Dataset records
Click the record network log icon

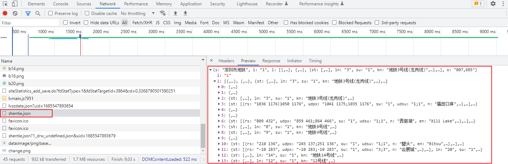5,13
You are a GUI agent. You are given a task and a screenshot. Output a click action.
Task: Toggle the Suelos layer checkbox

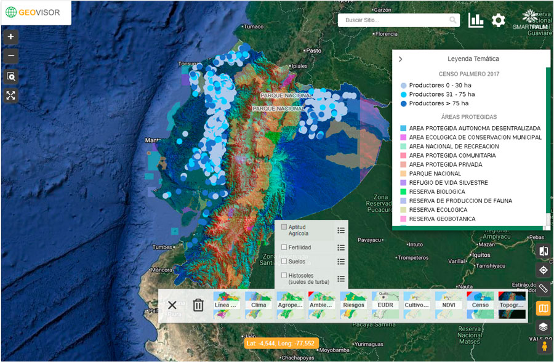284,262
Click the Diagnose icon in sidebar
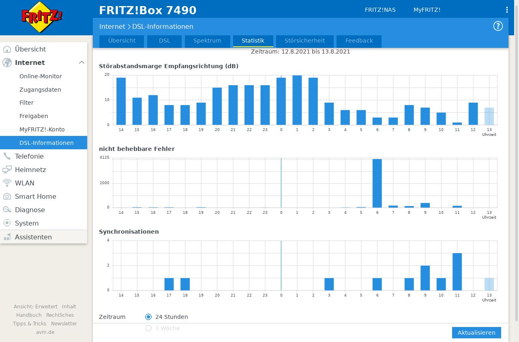 tap(7, 210)
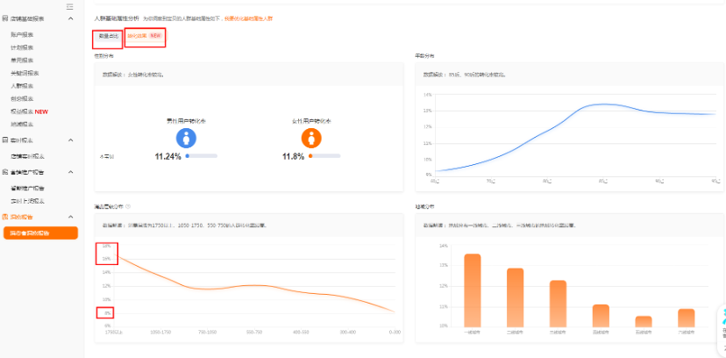Click the tallest bar in city distribution chart
726x358 pixels.
coord(473,290)
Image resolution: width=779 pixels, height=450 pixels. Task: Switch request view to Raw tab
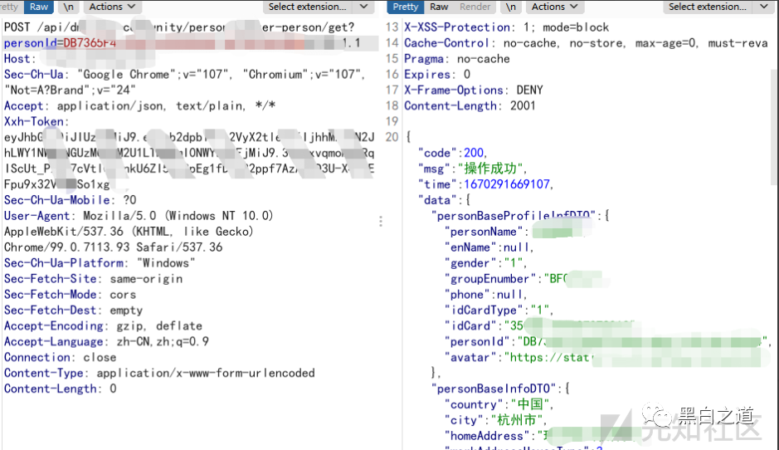pyautogui.click(x=38, y=7)
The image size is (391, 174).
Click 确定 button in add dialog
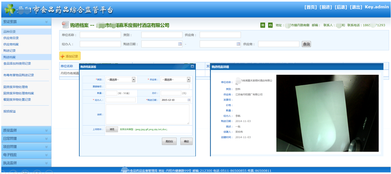[186, 142]

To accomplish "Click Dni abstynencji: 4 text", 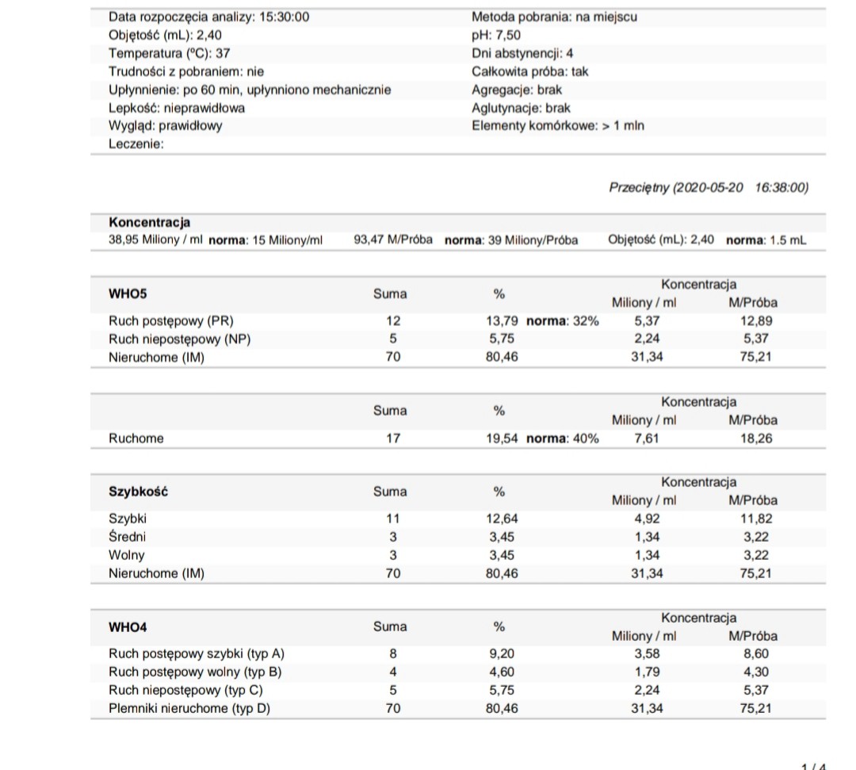I will (522, 53).
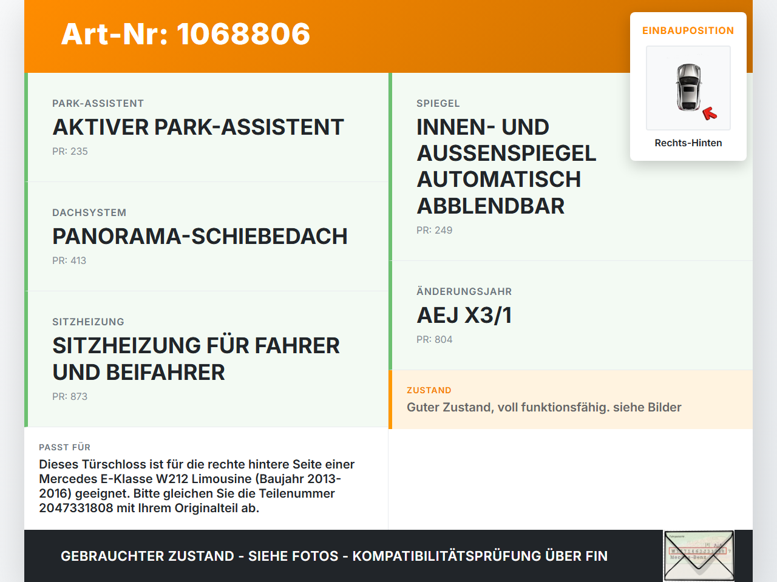
Task: Click PR: 413 code under Dachsystem
Action: pos(69,260)
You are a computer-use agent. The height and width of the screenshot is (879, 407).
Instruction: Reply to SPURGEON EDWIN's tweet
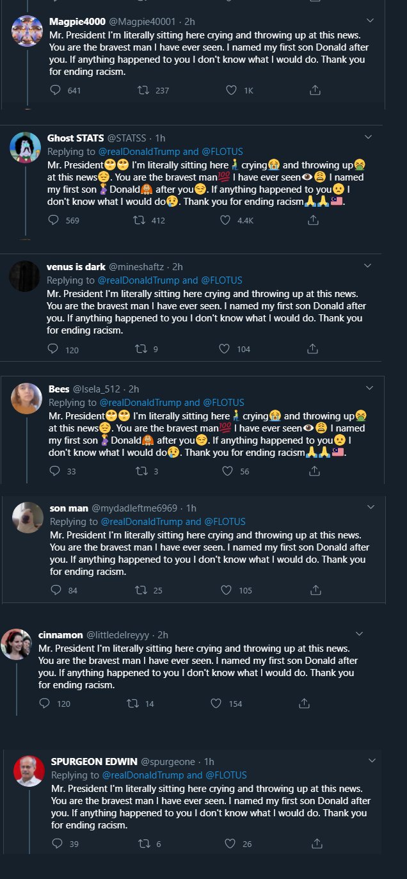[56, 844]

=== WHAT IS NEEDED ===
Write out exactly the lines beginning with the line that holds "You are a computer-use" and ending with the final line of the data, both ends included, without the pictures.

=== RESULT BELOW ===
You are a computer-use agent. The height and width of the screenshot is (879, 407).
Instruction: Reply to SPURGEON EDWIN's tweet
[56, 844]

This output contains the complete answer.